The request:
Starting at the line that contains "Image resolution: width=781" and ending at the end of the data, rewrite those lines with "help icon" swapped for "question mark icon" and everything else left as is.

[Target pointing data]
· · · · ·

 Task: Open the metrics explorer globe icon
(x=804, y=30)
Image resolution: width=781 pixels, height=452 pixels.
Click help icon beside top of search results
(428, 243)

· · · · ·

Exercise result:
Image resolution: width=781 pixels, height=452 pixels.
Click question mark icon beside top of search results
(428, 243)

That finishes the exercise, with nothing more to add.